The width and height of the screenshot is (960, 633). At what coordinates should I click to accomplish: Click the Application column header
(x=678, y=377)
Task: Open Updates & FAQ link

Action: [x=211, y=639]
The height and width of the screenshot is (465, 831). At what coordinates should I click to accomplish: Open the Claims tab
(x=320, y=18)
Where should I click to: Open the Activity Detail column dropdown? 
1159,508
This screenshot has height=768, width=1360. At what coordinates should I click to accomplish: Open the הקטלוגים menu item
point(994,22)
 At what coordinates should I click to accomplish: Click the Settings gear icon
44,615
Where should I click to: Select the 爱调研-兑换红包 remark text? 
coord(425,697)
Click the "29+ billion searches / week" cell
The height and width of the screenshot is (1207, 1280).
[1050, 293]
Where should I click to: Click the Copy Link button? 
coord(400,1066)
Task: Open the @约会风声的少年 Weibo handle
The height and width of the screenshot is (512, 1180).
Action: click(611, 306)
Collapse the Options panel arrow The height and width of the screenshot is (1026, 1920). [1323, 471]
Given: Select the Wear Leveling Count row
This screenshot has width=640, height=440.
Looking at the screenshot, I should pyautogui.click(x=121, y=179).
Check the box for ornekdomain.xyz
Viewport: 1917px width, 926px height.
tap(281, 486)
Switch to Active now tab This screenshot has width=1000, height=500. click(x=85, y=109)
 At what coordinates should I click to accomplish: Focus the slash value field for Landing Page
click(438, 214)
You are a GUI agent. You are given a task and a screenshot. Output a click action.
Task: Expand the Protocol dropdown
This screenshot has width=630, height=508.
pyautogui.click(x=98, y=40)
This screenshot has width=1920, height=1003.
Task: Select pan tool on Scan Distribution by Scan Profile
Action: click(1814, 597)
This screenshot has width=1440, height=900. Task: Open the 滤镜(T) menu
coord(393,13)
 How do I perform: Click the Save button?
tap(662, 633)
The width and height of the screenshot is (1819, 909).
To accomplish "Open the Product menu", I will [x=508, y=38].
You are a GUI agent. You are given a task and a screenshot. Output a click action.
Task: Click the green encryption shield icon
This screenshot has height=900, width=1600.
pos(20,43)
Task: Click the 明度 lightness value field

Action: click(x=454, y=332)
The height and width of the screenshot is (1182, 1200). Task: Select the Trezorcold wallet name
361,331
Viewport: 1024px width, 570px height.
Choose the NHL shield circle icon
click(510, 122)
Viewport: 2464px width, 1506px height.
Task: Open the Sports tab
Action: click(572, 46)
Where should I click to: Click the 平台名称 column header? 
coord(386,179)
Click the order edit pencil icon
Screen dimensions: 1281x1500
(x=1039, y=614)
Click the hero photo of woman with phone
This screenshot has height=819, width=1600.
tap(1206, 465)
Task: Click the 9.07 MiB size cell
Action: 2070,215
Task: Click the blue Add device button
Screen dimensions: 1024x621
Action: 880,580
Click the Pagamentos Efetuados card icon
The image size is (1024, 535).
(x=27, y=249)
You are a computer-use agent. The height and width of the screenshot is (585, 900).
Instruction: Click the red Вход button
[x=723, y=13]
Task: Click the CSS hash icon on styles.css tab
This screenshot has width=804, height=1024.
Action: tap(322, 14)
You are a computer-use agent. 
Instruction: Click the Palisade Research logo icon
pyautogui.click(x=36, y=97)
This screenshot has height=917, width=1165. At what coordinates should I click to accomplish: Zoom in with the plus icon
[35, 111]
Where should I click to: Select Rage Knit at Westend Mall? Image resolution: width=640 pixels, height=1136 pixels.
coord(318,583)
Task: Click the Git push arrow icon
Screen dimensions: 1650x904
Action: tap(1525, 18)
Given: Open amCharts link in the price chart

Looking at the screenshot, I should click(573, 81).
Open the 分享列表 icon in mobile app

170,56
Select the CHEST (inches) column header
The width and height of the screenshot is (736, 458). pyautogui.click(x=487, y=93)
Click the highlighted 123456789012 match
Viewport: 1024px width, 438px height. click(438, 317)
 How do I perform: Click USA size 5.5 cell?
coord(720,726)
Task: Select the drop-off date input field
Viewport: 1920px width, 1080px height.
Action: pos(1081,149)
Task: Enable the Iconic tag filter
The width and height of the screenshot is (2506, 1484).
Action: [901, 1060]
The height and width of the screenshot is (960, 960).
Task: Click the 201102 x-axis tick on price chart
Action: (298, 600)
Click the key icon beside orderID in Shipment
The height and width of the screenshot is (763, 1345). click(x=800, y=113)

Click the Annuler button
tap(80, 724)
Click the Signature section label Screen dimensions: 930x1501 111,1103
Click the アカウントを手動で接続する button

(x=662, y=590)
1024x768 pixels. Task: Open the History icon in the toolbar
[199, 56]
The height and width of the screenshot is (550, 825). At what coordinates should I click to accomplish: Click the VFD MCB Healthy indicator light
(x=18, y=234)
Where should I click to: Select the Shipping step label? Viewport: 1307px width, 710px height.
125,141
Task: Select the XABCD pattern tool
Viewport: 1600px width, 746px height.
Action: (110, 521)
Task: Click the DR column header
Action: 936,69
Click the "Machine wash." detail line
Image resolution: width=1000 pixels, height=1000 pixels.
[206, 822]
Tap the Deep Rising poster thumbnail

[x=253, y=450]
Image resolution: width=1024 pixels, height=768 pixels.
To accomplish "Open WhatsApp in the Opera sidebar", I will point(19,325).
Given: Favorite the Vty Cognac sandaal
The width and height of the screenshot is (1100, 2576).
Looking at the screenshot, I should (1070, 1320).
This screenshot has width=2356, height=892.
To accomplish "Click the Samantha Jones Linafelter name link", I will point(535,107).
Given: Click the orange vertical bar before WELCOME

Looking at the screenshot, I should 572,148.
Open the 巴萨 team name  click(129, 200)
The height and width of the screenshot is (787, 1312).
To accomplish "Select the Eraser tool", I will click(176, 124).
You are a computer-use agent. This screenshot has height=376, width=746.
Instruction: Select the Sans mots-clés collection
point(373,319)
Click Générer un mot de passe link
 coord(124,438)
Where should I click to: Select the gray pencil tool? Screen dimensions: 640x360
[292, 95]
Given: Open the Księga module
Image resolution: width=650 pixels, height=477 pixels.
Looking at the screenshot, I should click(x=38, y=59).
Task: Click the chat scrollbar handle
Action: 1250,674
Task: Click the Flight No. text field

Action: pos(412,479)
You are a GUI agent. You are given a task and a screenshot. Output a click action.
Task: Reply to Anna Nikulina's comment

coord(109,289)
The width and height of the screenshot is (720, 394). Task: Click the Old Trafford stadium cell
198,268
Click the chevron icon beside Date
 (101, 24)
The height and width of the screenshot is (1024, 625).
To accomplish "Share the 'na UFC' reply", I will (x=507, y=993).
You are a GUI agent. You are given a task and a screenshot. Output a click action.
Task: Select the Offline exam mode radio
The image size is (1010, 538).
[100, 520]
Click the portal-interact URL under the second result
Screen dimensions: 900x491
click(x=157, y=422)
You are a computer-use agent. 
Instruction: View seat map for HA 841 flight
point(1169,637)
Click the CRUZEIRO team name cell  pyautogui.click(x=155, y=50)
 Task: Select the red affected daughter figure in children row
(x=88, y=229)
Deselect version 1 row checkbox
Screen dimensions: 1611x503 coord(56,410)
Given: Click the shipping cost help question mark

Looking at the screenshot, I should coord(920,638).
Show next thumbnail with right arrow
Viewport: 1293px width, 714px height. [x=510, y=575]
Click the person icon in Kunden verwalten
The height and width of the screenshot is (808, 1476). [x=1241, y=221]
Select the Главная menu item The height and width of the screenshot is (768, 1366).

+ + + +

EXERCISE PROMPT
Print every line of the records exactly. Omit nothing.

OUTPUT BELOW
The width and height of the screenshot is (960, 633). At what coordinates should I click to accomplish: Click the Application column header
(x=678, y=377)
Task: Open Updates & FAQ link

Action: [x=211, y=639]
The height and width of the screenshot is (465, 831). At what coordinates should I click to accomplish: Open the Claims tab
(x=320, y=18)
Where should I click to: Open the Activity Detail column dropdown? 
1159,508
This screenshot has height=768, width=1360. At what coordinates should I click to accomplish: Open the הקטלוגים menu item
point(994,22)
 At what coordinates should I click to accomplish: Click the Settings gear icon
44,615
Where should I click to: Select the 爱调研-兑换红包 remark text? 
coord(425,697)
Click the "29+ billion searches / week" cell
The height and width of the screenshot is (1207, 1280).
[1050, 293]
Where should I click to: Click the Copy Link button? 
coord(400,1066)
Task: Open the @约会风声的少年 Weibo handle
The height and width of the screenshot is (512, 1180).
Action: click(611, 306)
Collapse the Options panel arrow The height and width of the screenshot is (1026, 1920). [1323, 471]
Given: Select the Wear Leveling Count row
This screenshot has width=640, height=440.
Looking at the screenshot, I should pyautogui.click(x=121, y=179).
Check the box for ornekdomain.xyz
Viewport: 1917px width, 926px height.
tap(281, 486)
Switch to Active now tab This screenshot has width=1000, height=500. click(x=85, y=109)
 At what coordinates should I click to accomplish: Focus the slash value field for Landing Page
click(438, 214)
You are a GUI agent. You are given a task and a screenshot. Output a click action.
Task: Expand the Protocol dropdown
This screenshot has width=630, height=508.
pyautogui.click(x=98, y=40)
This screenshot has width=1920, height=1003.
Task: Select pan tool on Scan Distribution by Scan Profile
Action: click(1814, 597)
This screenshot has width=1440, height=900. Task: Open the 滤镜(T) menu
coord(393,13)
 How do I perform: Click the Save button?
tap(662, 633)
The width and height of the screenshot is (1819, 909).
To accomplish "Open the Product menu", I will [x=508, y=38].
You are a GUI agent. You are given a task and a screenshot. Output a click action.
Task: Click the green encryption shield icon
This screenshot has height=900, width=1600.
pos(20,43)
Task: Click the 明度 lightness value field

Action: click(x=454, y=332)
The height and width of the screenshot is (1182, 1200). Task: Select the Trezorcold wallet name
361,331
Viewport: 1024px width, 570px height.
Choose the NHL shield circle icon
click(510, 122)
Viewport: 2464px width, 1506px height.
Task: Open the Sports tab
Action: click(572, 46)
Where should I click to: Click the 平台名称 column header? 
coord(386,179)
Click the order edit pencil icon
Screen dimensions: 1281x1500
(x=1039, y=614)
Click the hero photo of woman with phone
This screenshot has height=819, width=1600.
tap(1206, 465)
Task: Click the 9.07 MiB size cell
Action: 2070,215
Task: Click the blue Add device button
Screen dimensions: 1024x621
Action: 880,580
Click the Pagamentos Efetuados card icon
The image size is (1024, 535).
(x=27, y=249)
You are a computer-use agent. The height and width of the screenshot is (585, 900).
Instruction: Click the red Вход button
[x=723, y=13]
Task: Click the CSS hash icon on styles.css tab
This screenshot has width=804, height=1024.
Action: tap(322, 14)
You are a computer-use agent. 
Instruction: Click the Palisade Research logo icon
pyautogui.click(x=36, y=97)
This screenshot has height=917, width=1165. At what coordinates should I click to accomplish: Zoom in with the plus icon
[35, 111]
Where should I click to: Select Rage Knit at Westend Mall? Image resolution: width=640 pixels, height=1136 pixels.
coord(318,583)
Task: Click the Git push arrow icon
Screen dimensions: 1650x904
Action: tap(1525, 18)
Given: Open amCharts link in the price chart

Looking at the screenshot, I should click(573, 81).
Open the 分享列表 icon in mobile app

170,56
Select the CHEST (inches) column header
The width and height of the screenshot is (736, 458). pyautogui.click(x=487, y=93)
Click the highlighted 123456789012 match
Viewport: 1024px width, 438px height. click(438, 317)
 How do I perform: Click USA size 5.5 cell?
coord(720,726)
Task: Select the drop-off date input field
Viewport: 1920px width, 1080px height.
Action: pos(1081,149)
Task: Enable the Iconic tag filter
The width and height of the screenshot is (2506, 1484).
Action: [901, 1060]
The height and width of the screenshot is (960, 960).
Task: Click the 201102 x-axis tick on price chart
Action: (298, 600)
Click the key icon beside orderID in Shipment
The height and width of the screenshot is (763, 1345). click(x=800, y=113)

Click the Annuler button
tap(80, 724)
Click the Signature section label Screen dimensions: 930x1501 111,1103
Click the アカウントを手動で接続する button

(x=662, y=590)
1024x768 pixels. Task: Open the History icon in the toolbar
[199, 56]
The height and width of the screenshot is (550, 825). At what coordinates should I click to accomplish: Click the VFD MCB Healthy indicator light
(x=18, y=234)
Where should I click to: Select the Shipping step label? Viewport: 1307px width, 710px height.
125,141
Task: Select the XABCD pattern tool
Viewport: 1600px width, 746px height.
Action: (110, 521)
Task: Click the DR column header
Action: 936,69
Click the "Machine wash." detail line
Image resolution: width=1000 pixels, height=1000 pixels.
[206, 822]
Tap the Deep Rising poster thumbnail

[x=253, y=450]
Image resolution: width=1024 pixels, height=768 pixels.
To accomplish "Open WhatsApp in the Opera sidebar", I will point(19,325).
Given: Favorite the Vty Cognac sandaal
The width and height of the screenshot is (1100, 2576).
Looking at the screenshot, I should (1070, 1320).
This screenshot has width=2356, height=892.
To accomplish "Click the Samantha Jones Linafelter name link", I will point(535,107).
Given: Click the orange vertical bar before WELCOME

Looking at the screenshot, I should 572,148.
Open the 巴萨 team name  click(129, 200)
The height and width of the screenshot is (787, 1312).
To accomplish "Select the Eraser tool", I will click(176, 124).
You are a computer-use agent. This screenshot has height=376, width=746.
Instruction: Select the Sans mots-clés collection
point(373,319)
Click Générer un mot de passe link
 coord(124,438)
Where should I click to: Select the gray pencil tool? Screen dimensions: 640x360
[292, 95]
Given: Open the Księga module
Image resolution: width=650 pixels, height=477 pixels.
Looking at the screenshot, I should click(x=38, y=59).
Task: Click the chat scrollbar handle
Action: 1250,674
Task: Click the Flight No. text field

Action: pos(412,479)
You are a GUI agent. You are given a task and a screenshot. Output a click action.
Task: Reply to Anna Nikulina's comment

coord(109,289)
The width and height of the screenshot is (720, 394). Task: Click the Old Trafford stadium cell
198,268
Click the chevron icon beside Date
 (101, 24)
The height and width of the screenshot is (1024, 625).
To accomplish "Share the 'na UFC' reply", I will (x=507, y=993).
You are a GUI agent. You are given a task and a screenshot. Output a click action.
Task: Select the Offline exam mode radio
The image size is (1010, 538).
[100, 520]
Click the portal-interact URL under the second result
Screen dimensions: 900x491
click(x=157, y=422)
You are a computer-use agent. 
Instruction: View seat map for HA 841 flight
point(1169,637)
Click the CRUZEIRO team name cell  pyautogui.click(x=155, y=50)
 Task: Select the red affected daughter figure in children row
(x=88, y=229)
Deselect version 1 row checkbox
Screen dimensions: 1611x503 coord(56,410)
Given: Click the shipping cost help question mark

Looking at the screenshot, I should coord(920,638).
Show next thumbnail with right arrow
Viewport: 1293px width, 714px height. [x=510, y=575]
Click the person icon in Kunden verwalten
The height and width of the screenshot is (808, 1476). [x=1241, y=221]
Select the Главная menu item The height and width of the screenshot is (768, 1366).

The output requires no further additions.